At Davos, Canadian Prime Minister Mark Carney finally said what was on everyone’s mind: the global order is dead and the dream of liberalism now rests with the middle-powers. As the US abdicates its role as a facilitator and chooses economic and ideological coercion above cooperation, the world risks being carved into “spheres of influence”. In Trump’s vision of the world, American ideals would run the Western hemisphere, Russia would control Europe, and China would oversee Asia.
Under this new world order, successful adaptation requires a nimble approach that distributes responsibility regionally while maintaining strong alliances around core ideologies that respects cultural heterogeneity and seeks unity on core issues of economics, health, and human rights.
It is a compelling strategy for survival and one which both nations and global organisations like the UN and the World Health Organisation (WHO) ought to adopt. Already a target under Trump, their ability to decentralise power and amplify regional ideologies can help strengthen and maintain their crucial contributions.
While the WHO has reorganised its senior management, global health experts claim the organisation continues to be “top-heavy”. The centralisation around its Director General and the head offices in Geneva has had a significant impact on the delivery of healthcare, slowing down responses to crises and limiting regional offices’ capabilities to be proactive.
When it comes to the application of global healthcare priorities, responsiveness and a nuanced understanding of the issues matter. Experts in the space, such as the Wellcome Trust, have argued for “bold ideas” to global health reform that would see power shift to regions and help amplify the sorts of cultural nuances in healthcare delivery experts based in Geneva frequently lack.
There is a growing agreement that considering and implementing cultural practices in medical settings can have a positive impact on healthcare outcomes. Evidence shows that respecting and integrating personal beliefs, whether that is religious rituals or traditional practices, often leads to better patient outcomes.
Despite this, the WHO has been extremely slow to take this onboard. Regional offices have to navigate both cultural and physical distance between Geneva and the remote areas where they do some of their most important work, thus hampering the life saving work they do. What’s more, the focus of expertise in Geneva reinforces Eurocentric attitudes towards healthcare, which can often lead to worse healthcare outcomes for many of the communities they are meant to be serving.
However, beyond the worse healthcare outcomes, the centralisation of expertise at the WHO has made running the organisation extremely expensive. Staff based in Geneva are paid more generally, but basing the staff there also incurs the costs of bringing expertise to regional centres and hosting them for the duration of their visit. This comes in the midst of the WHO facing an unprecedented funding crisis, following the withdrawal of the US and other major funders, which is expected to force huge workforce cuts.

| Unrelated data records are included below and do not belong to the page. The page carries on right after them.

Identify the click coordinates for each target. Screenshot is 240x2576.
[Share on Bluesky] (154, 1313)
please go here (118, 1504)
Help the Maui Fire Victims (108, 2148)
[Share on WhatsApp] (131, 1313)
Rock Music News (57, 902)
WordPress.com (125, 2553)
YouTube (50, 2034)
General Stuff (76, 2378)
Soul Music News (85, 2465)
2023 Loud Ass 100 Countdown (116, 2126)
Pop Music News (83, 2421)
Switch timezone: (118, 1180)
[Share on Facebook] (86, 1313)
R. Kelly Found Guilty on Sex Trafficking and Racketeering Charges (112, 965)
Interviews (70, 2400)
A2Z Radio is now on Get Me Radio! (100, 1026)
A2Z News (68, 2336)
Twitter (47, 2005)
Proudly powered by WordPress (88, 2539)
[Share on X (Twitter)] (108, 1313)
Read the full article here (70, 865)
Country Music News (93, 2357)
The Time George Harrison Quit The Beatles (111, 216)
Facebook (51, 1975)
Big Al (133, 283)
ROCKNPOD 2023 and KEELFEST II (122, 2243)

Instead of adapting to the times, and respecting that regional experts will often be best placed to advise and lead on care delivery in their own homes, reforms at the WHO proceed at a snail’s pace. Today, the WHO needs to challenge the centralisation of knowledge and power if it is serious about improving global health and surviving an upheaval reshaping national priorities.

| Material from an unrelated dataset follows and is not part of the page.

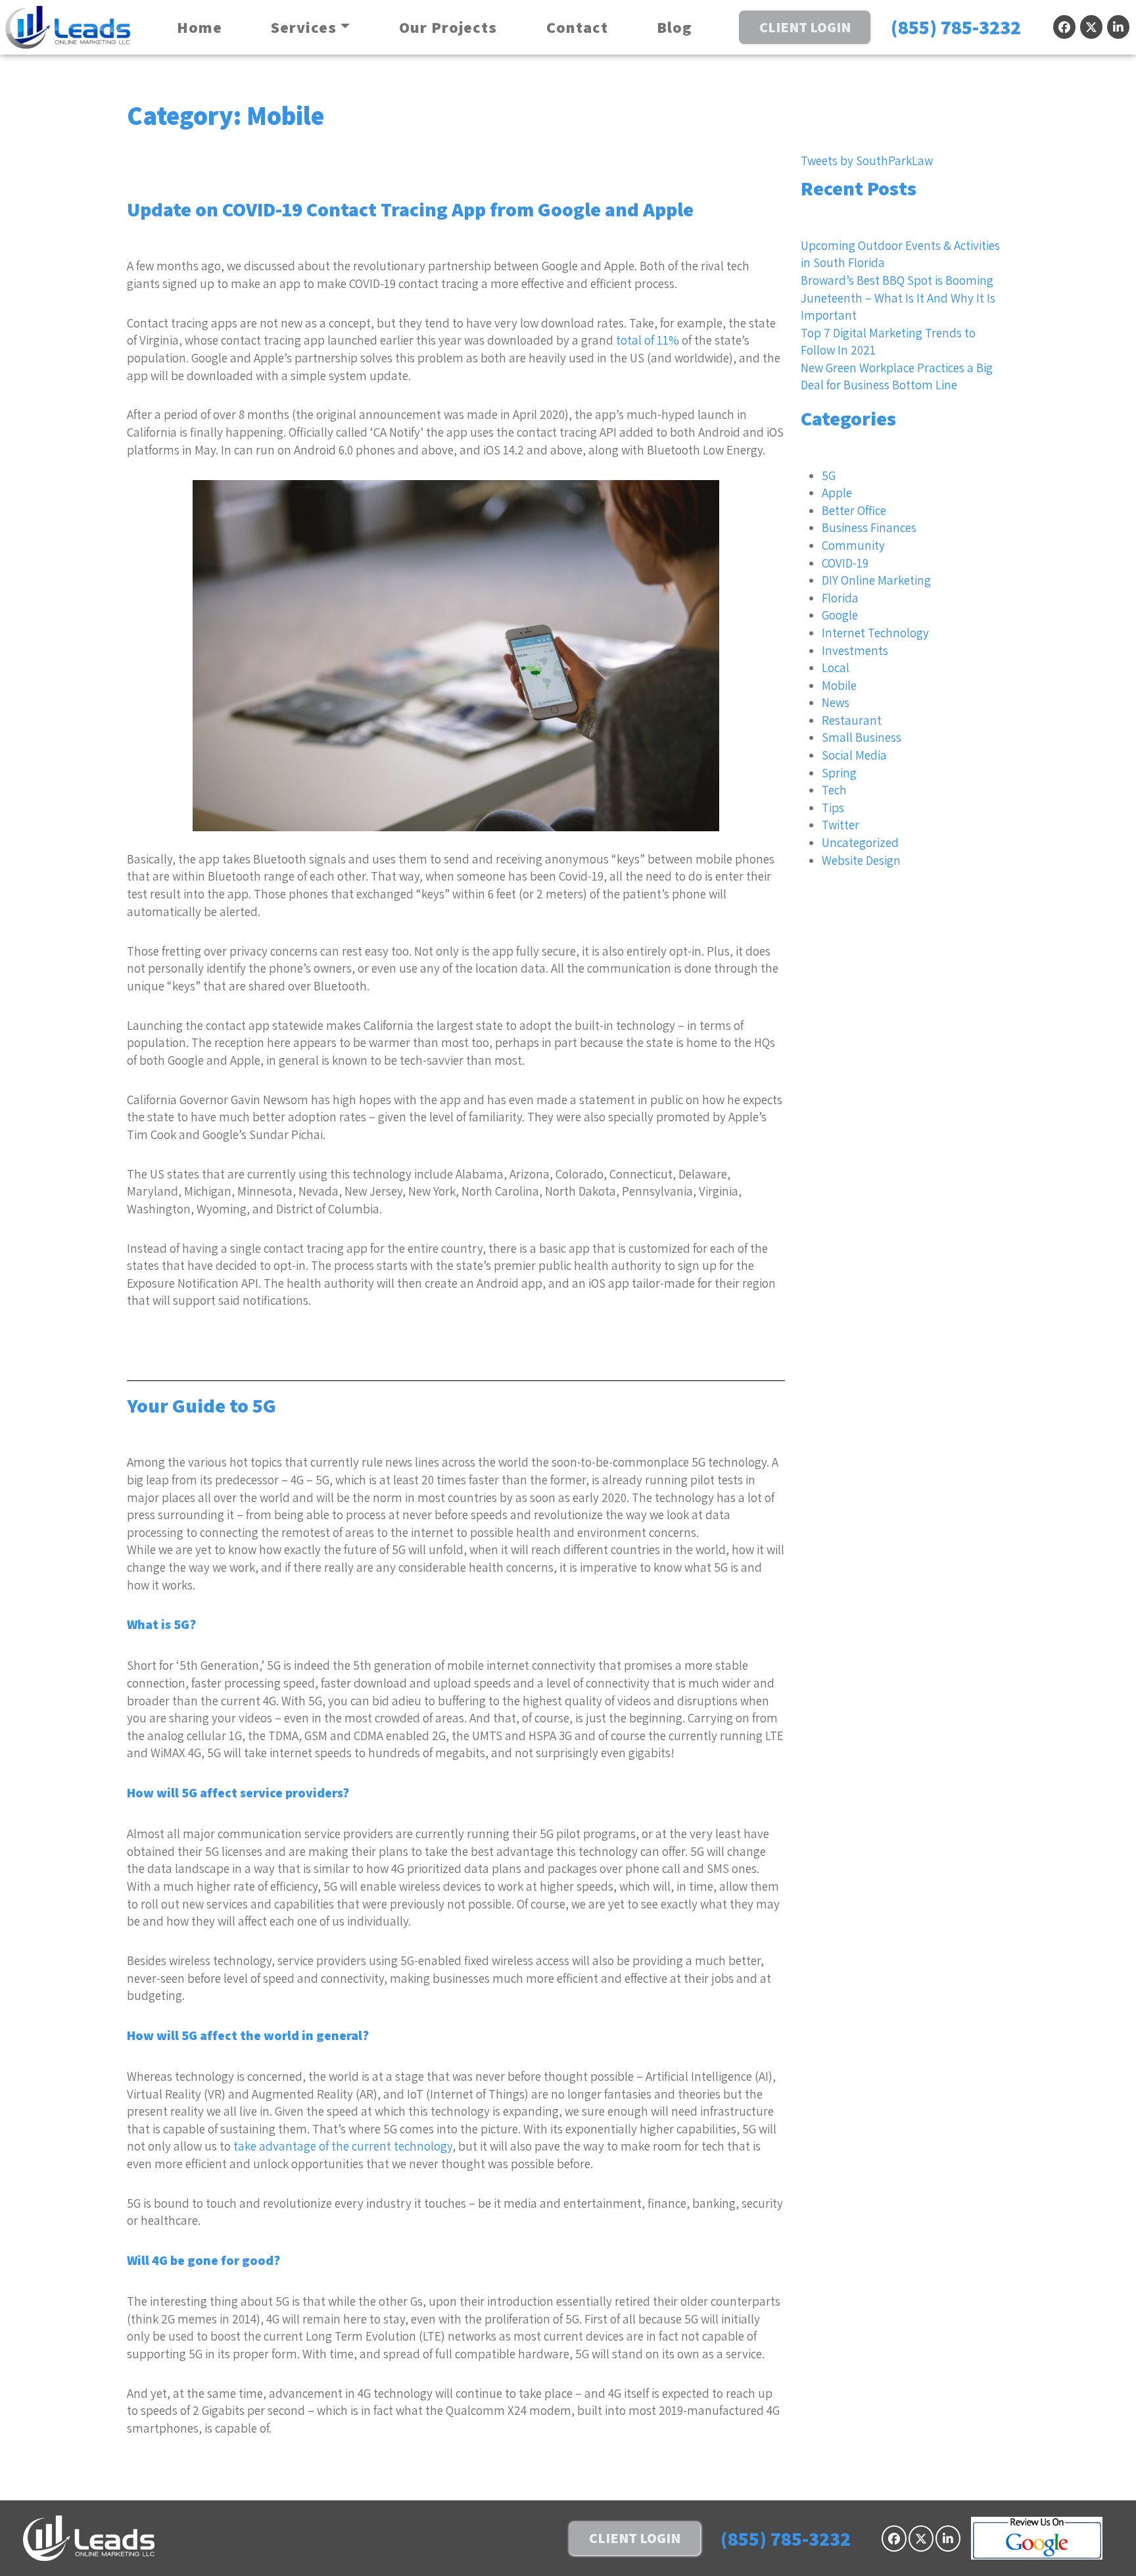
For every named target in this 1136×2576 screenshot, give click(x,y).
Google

As funding shortfalls threaten the organisation’s work, it must make clear to its partners that it is determined to respect regional priorities, placing greater emphasis on decision-makers from those areas while upholding core standards of international cooperation. If it does not adapt, the organisation risks becoming obsolete, a relic of a time when people believed international organisations could be effective at bringing about change.